◆ RECORD EXTRACTS
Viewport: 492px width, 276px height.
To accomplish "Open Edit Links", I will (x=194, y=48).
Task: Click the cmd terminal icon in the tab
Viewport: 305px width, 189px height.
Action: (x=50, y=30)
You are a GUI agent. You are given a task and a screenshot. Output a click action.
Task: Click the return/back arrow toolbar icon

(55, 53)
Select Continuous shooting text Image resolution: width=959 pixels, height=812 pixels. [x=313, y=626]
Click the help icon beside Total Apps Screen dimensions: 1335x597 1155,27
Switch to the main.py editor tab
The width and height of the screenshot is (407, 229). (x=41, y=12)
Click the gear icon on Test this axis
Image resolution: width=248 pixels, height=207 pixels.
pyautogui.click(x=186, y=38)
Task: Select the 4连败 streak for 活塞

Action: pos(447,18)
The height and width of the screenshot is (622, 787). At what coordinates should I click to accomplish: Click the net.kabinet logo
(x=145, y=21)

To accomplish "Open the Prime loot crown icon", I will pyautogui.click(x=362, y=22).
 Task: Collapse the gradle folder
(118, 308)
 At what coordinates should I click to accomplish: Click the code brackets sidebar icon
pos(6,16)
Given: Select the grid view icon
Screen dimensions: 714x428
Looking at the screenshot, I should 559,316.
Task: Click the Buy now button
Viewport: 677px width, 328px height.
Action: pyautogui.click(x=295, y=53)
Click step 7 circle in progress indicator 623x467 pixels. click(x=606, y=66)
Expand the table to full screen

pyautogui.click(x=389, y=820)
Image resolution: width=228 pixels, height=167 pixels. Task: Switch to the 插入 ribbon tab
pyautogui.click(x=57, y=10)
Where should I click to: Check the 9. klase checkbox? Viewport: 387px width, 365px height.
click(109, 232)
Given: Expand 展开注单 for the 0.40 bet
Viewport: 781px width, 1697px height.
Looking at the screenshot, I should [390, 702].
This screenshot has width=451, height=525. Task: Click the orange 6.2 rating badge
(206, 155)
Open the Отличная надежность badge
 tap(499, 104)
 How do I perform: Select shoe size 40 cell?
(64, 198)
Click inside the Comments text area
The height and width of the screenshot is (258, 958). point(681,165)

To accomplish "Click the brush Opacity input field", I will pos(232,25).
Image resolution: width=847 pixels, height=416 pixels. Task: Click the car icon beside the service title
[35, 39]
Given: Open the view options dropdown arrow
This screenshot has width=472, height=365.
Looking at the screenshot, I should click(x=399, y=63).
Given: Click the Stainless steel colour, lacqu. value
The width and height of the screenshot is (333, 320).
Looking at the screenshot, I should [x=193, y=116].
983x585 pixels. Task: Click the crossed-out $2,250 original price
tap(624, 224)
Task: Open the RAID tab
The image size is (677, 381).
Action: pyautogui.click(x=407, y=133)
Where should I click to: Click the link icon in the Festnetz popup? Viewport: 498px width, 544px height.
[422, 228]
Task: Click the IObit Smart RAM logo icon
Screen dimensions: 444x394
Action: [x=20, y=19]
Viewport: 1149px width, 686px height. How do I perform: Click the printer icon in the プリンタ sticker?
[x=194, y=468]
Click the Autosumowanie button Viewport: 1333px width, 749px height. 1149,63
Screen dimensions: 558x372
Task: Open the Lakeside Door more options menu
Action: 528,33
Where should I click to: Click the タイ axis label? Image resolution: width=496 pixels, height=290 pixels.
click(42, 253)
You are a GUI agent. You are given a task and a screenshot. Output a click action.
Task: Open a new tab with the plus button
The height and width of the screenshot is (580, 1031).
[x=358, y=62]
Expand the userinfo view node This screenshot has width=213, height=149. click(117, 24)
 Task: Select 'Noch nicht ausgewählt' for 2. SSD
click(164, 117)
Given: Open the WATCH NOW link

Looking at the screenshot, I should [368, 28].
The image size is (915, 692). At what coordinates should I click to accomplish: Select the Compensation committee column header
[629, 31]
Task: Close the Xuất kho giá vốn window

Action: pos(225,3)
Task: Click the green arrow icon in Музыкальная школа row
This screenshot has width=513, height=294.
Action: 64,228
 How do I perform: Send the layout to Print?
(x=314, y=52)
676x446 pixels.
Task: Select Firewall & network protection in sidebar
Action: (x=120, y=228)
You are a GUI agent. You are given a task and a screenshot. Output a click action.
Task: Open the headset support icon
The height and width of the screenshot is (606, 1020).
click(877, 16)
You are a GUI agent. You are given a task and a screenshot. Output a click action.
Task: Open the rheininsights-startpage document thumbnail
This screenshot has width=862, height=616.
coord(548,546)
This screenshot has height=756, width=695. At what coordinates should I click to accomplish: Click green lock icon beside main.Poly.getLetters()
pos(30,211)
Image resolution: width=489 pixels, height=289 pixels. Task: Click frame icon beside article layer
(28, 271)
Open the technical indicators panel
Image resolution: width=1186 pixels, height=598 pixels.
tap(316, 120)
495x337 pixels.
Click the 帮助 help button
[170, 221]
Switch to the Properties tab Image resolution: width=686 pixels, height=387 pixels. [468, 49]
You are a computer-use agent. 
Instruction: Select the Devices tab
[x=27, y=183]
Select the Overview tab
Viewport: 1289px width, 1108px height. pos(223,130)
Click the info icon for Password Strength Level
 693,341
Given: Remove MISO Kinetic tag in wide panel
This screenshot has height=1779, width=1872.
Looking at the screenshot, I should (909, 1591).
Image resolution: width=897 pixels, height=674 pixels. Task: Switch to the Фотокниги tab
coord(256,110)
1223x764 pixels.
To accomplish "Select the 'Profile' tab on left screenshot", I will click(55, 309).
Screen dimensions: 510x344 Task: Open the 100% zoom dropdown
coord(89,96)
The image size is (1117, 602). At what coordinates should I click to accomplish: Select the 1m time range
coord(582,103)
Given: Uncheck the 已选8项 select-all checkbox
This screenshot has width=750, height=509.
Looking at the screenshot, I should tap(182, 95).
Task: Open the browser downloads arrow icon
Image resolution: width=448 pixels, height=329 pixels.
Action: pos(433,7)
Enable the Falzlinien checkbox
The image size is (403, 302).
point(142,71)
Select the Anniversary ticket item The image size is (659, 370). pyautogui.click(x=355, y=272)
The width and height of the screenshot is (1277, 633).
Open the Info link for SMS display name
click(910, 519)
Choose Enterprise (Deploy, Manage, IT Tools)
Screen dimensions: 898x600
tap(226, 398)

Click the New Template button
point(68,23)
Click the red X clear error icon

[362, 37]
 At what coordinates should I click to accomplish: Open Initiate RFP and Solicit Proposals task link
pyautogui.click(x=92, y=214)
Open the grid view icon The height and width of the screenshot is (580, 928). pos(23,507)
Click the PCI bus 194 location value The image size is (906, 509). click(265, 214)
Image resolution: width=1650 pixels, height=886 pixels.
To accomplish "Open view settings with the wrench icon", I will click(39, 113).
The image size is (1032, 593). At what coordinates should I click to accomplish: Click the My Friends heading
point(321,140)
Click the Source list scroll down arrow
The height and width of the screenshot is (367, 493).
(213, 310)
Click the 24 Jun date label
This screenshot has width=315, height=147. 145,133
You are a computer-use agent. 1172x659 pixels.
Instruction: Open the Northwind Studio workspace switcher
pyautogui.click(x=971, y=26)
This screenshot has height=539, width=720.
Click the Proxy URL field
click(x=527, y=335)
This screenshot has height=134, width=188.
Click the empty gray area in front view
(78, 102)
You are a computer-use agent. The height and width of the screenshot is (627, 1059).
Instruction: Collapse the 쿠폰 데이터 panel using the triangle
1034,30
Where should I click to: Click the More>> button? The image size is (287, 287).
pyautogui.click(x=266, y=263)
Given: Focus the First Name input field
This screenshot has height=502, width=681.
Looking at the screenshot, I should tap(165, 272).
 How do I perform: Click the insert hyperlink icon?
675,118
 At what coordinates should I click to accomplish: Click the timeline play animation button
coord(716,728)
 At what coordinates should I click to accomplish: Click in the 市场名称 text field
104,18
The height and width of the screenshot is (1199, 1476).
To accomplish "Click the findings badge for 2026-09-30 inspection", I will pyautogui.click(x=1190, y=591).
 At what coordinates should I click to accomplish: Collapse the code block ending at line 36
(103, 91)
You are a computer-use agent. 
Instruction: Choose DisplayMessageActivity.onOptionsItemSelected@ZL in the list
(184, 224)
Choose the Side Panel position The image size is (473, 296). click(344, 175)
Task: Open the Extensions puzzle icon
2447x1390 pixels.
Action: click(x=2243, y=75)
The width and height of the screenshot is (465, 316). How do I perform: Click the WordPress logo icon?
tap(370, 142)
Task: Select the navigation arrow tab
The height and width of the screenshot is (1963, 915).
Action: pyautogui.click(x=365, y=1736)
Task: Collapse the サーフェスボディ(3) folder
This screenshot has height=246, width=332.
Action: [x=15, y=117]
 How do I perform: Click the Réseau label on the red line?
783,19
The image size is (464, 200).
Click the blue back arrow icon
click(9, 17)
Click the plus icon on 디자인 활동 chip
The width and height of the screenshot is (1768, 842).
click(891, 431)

◆ GOAL OF THE EXERCISE
Above are some records; copy exactly the lines from the one with "At what coordinates should I click to accomplish: Open" through the one with "Given: Focus the First Name input field", both included, and no others.

◆ SOLUTION TO THIS PROBLEM
 At what coordinates should I click to accomplish: Open Initiate RFP and Solicit Proposals task link
pyautogui.click(x=92, y=214)
Open the grid view icon The height and width of the screenshot is (580, 928). pos(23,507)
Click the PCI bus 194 location value The image size is (906, 509). click(265, 214)
Image resolution: width=1650 pixels, height=886 pixels.
To accomplish "Open view settings with the wrench icon", I will click(39, 113).
The image size is (1032, 593). At what coordinates should I click to accomplish: Click the My Friends heading
point(321,140)
Click the Source list scroll down arrow
The height and width of the screenshot is (367, 493).
(213, 310)
Click the 24 Jun date label
This screenshot has width=315, height=147. 145,133
You are a computer-use agent. 1172x659 pixels.
Instruction: Open the Northwind Studio workspace switcher
pyautogui.click(x=971, y=26)
This screenshot has height=539, width=720.
Click the Proxy URL field
click(x=527, y=335)
This screenshot has height=134, width=188.
Click the empty gray area in front view
(78, 102)
You are a computer-use agent. The height and width of the screenshot is (627, 1059).
Instruction: Collapse the 쿠폰 데이터 panel using the triangle
1034,30
Where should I click to: Click the More>> button? The image size is (287, 287).
pyautogui.click(x=266, y=263)
Given: Focus the First Name input field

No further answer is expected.